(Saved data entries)
◇ ◇ ◇

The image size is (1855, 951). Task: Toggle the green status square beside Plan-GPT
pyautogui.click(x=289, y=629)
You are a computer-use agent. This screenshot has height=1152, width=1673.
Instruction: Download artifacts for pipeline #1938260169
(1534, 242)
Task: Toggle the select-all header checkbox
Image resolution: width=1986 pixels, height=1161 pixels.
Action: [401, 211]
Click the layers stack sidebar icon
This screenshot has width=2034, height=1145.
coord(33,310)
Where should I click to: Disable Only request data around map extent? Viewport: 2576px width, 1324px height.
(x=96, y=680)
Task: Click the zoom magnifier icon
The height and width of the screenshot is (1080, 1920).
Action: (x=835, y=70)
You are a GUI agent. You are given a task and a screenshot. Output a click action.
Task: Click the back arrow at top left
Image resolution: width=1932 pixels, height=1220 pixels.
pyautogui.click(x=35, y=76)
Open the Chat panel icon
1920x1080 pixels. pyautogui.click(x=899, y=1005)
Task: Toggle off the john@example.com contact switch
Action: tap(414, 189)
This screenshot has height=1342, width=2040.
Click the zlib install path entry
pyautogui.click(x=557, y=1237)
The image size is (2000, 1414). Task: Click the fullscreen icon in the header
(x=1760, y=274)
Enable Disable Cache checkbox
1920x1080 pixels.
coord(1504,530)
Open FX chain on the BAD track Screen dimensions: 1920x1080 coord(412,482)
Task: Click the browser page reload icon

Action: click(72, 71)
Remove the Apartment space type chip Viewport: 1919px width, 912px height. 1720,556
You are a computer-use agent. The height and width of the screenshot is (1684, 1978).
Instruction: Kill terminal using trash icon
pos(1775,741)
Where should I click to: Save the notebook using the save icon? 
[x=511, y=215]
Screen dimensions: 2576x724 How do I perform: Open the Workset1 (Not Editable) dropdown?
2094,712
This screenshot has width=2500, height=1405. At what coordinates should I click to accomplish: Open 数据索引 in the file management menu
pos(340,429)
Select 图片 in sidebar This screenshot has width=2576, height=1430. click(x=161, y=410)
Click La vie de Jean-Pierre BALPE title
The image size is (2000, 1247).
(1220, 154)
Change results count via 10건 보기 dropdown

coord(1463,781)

◇ ◇ ◇

▸ **PROBLEM REQUIREMENTS**
Output the data above exactly, please, line for line.

▸ **ANSWER TO THIS PROBLEM**
The image size is (1855, 951). Task: Toggle the green status square beside Plan-GPT
pyautogui.click(x=289, y=629)
You are a computer-use agent. This screenshot has height=1152, width=1673.
Instruction: Download artifacts for pipeline #1938260169
(1534, 242)
Task: Toggle the select-all header checkbox
Image resolution: width=1986 pixels, height=1161 pixels.
Action: [401, 211]
Click the layers stack sidebar icon
This screenshot has width=2034, height=1145.
coord(33,310)
Where should I click to: Disable Only request data around map extent? Viewport: 2576px width, 1324px height.
(x=96, y=680)
Task: Click the zoom magnifier icon
The height and width of the screenshot is (1080, 1920).
Action: (x=835, y=70)
You are a GUI agent. You are given a task and a screenshot. Output a click action.
Task: Click the back arrow at top left
Image resolution: width=1932 pixels, height=1220 pixels.
pyautogui.click(x=35, y=76)
Open the Chat panel icon
1920x1080 pixels. pyautogui.click(x=899, y=1005)
Task: Toggle off the john@example.com contact switch
Action: tap(414, 189)
This screenshot has height=1342, width=2040.
Click the zlib install path entry
pyautogui.click(x=557, y=1237)
The image size is (2000, 1414). Task: Click the fullscreen icon in the header
(x=1760, y=274)
Enable Disable Cache checkbox
1920x1080 pixels.
coord(1504,530)
Open FX chain on the BAD track Screen dimensions: 1920x1080 coord(412,482)
Task: Click the browser page reload icon

Action: click(72, 71)
Remove the Apartment space type chip Viewport: 1919px width, 912px height. 1720,556
You are a computer-use agent. The height and width of the screenshot is (1684, 1978).
Instruction: Kill terminal using trash icon
pos(1775,741)
Where should I click to: Save the notebook using the save icon? 
[x=511, y=215]
Screen dimensions: 2576x724 How do I perform: Open the Workset1 (Not Editable) dropdown?
2094,712
This screenshot has width=2500, height=1405. At what coordinates should I click to accomplish: Open 数据索引 in the file management menu
pos(340,429)
Select 图片 in sidebar This screenshot has width=2576, height=1430. click(x=161, y=410)
Click La vie de Jean-Pierre BALPE title
The image size is (2000, 1247).
(1220, 154)
Change results count via 10건 보기 dropdown

coord(1463,781)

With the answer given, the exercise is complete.